One misread can cost you thousands of dollars. When a lender says your rate dropped by “25 points,” do they mean 25 basis points (0.25%) or 25 percentage points (a massive 25.00% change)? These two terms are used daily in finance, yet they are constantly confused — even by experienced borrowers.
This guide breaks down the exact difference between basis points and percentage points, shows you how to convert between them, and explains why finance professionals prefer one over the other.
What Is a Basis Point?
A basis point (bps) is equal to one one-hundredth of a percentage point:
1 basis point = 0.01% = 0.0001 (decimal)
So 100 basis points equals exactly 1 percentage point.
Basis points are used whenever precision matters in small rate movements — interest rates, bond yields, loan spreads, and central bank decisions.
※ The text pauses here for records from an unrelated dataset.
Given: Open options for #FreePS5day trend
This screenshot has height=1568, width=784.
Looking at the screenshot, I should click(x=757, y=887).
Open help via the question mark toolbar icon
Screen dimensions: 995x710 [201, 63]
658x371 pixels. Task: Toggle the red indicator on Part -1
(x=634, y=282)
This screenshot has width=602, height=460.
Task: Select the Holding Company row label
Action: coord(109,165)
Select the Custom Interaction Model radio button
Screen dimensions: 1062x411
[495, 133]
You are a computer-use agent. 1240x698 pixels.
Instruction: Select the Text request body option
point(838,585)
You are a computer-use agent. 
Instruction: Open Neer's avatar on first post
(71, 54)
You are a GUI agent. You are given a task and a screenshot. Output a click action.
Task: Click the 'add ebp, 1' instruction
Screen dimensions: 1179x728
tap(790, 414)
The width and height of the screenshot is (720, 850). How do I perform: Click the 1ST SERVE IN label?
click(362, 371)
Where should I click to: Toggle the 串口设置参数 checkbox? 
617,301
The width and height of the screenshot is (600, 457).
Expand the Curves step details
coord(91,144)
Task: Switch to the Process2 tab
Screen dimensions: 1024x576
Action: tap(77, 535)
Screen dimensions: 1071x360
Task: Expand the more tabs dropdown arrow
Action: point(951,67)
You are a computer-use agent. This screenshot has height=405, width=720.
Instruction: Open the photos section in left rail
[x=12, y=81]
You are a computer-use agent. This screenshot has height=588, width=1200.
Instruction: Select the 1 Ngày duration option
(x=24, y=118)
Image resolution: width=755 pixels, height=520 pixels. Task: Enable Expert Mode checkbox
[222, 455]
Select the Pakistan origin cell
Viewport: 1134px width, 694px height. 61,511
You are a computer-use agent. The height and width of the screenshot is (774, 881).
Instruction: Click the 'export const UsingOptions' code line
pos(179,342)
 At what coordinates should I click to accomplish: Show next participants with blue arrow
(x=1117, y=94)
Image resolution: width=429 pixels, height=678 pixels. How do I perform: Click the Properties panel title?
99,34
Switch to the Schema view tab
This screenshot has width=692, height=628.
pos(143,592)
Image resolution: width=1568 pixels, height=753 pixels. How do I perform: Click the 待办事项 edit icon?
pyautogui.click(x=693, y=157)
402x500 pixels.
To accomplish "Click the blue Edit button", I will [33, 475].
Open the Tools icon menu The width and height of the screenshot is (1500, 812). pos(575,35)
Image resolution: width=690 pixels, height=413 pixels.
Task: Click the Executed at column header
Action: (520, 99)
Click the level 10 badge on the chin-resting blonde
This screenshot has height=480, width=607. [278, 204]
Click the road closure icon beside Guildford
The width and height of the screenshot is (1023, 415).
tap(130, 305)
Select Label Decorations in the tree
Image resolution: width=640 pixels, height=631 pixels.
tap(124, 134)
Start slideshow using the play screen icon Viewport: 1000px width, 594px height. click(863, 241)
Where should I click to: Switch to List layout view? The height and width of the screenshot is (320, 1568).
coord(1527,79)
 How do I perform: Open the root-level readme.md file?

Instead of saying a rate moved from 5.00% to 5.25%, finance professionals say it moved “25 basis points.” This removes any ambiguity about whether the change was relative or absolute.
Common basis point values:
| Basis Points (bps) | Percentage (%) | Decimal |
|---|---|---|
| 1 bps | 0.01% | 0.0001 |
| 10 bps | 0.10% | 0.001 |
| 25 bps | 0.25% | 0.0025 |
| 50 bps | 0.50% | 0.005 |
| 75 bps | 0.75% | 0.0075 |
| 100 bps | 1.00% | 0.01 |
| 200 bps | 2.00% | 0.02 |
What Is a Percentage Point?
A percentage point (pp) is a straightforward unit expressing the arithmetic difference between two percentages.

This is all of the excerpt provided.